In 1986 on a working road trip across the U.S. we drove our truck and fifth wheel trailer across the U.S. from west to the east and back west again.
Leaving our home in the Northwest we spent over eight months traversing the country, getting as far east as Virginia Beach, the Outer Banks, Charleston, Savannah, and Jacksonville, and as far south as Orlando, Miami, the Everglades, and Key West before turning back west, driving across the southern states with numerous stops along the way including Pensacola, Mobile, Pascagoula, Galveston, San Antonio, El Paso, Las Cruces, Tucson, and Phoenix. But we barely scratched the surface of what America offers. We saw and experienced a lot—from the Rocky Mountains, to the Black Hills, across the Great Plains.
But you don’t realize just how vast the U.S. is until you’ve been driving for twelve hours and notice you’re still in Texas.
The U.S. is big and there is still so much more of it to see.
During the past 18 years, we’ve driven over 130,000 miles in varied RVs as we explored America from the Oregon Coast to the Charleston and from the Upper Peninsula to the Rio Grande Valley.
We have traversed the U.S. along varied interstates and scenic routes and byways further exploring the beauty and uniqueness of this vast country.

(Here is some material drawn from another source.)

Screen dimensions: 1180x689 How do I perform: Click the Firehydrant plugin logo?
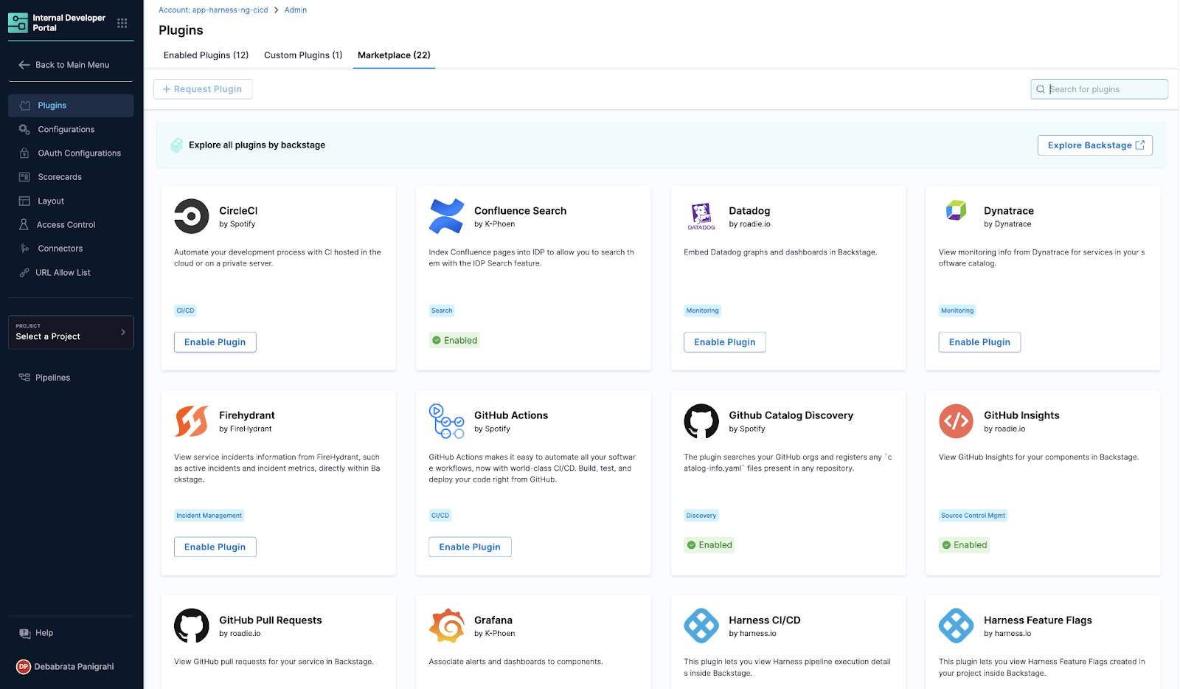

There is prodigious variety in the cities and towns and scenic attractions and offerings in various regions, a country of many impressions.
From Memphis to Montana, Yellowstone to the Grand Canyon, the Rocky Mountains to the Appalachians, Wine Country in California, Utah’s Grand Circle Tour, Mardi Gras in New Orleans and Mobile, and much more, we continue our exploration in our trusty and comfy motorhome.

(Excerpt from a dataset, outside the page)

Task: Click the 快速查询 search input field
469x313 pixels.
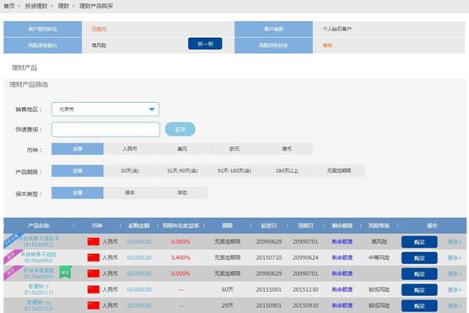Action: [105, 130]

“What’s your favorite place to go?”
Of course that’s what we’re asked. It’s the polite thing to ask, after all. People like to seem as if they’re interested in what you do. In this case, the question also always has a twinge of yearning.
I always give the same answer. I find something I like nearly everywhere I go, and it’s hard to pick just one or even two places.
People hate that answer.
“Come on. If you could pick just one place, where would you want to go again? Just one place.”
They all want to hear something exotic and bucket-listy. They want to hear the Key West or Santa Barbara, the Grand Canyon or Yellowstone, Sedona or Santa Fe, Charleston or Savannah. They don’t want the truth. Can they handle the truth?
The truth is, we have visited 34 states and 4 Canadian provinces in the past 18 years, and found something that we adored in every one of them.
Our decade and half of RV travel stoked a love affair with American and Canadian attractions and historic sites, local towns and cities, and national and state/provincial parks.
I did begin rereading John Steinbeck’s Travels With Charley — an incredible rumination on the America that he experienced as he took a road trip around the country with his wife’s standard poodle as a companion. Steinbeck was 58 years old in 1960 when he began his journey, and he felt compelled to get out and really see the country for the first time in a long time. He said he felt like a criminal writing about a country that he didn’t know enough about anymore.
After all these miles and varied experiences, I still feel the same way.
The “Good Lord willing and the creek don’t rise”, the best is yet to come as I have quite the long route in front of me. Please stay tuned!
You’ve heard the old Willie Nelson country music song with the lyrics, “On the road again. Just can’t wait to get on the road again…” We’ll be singing this song for sure.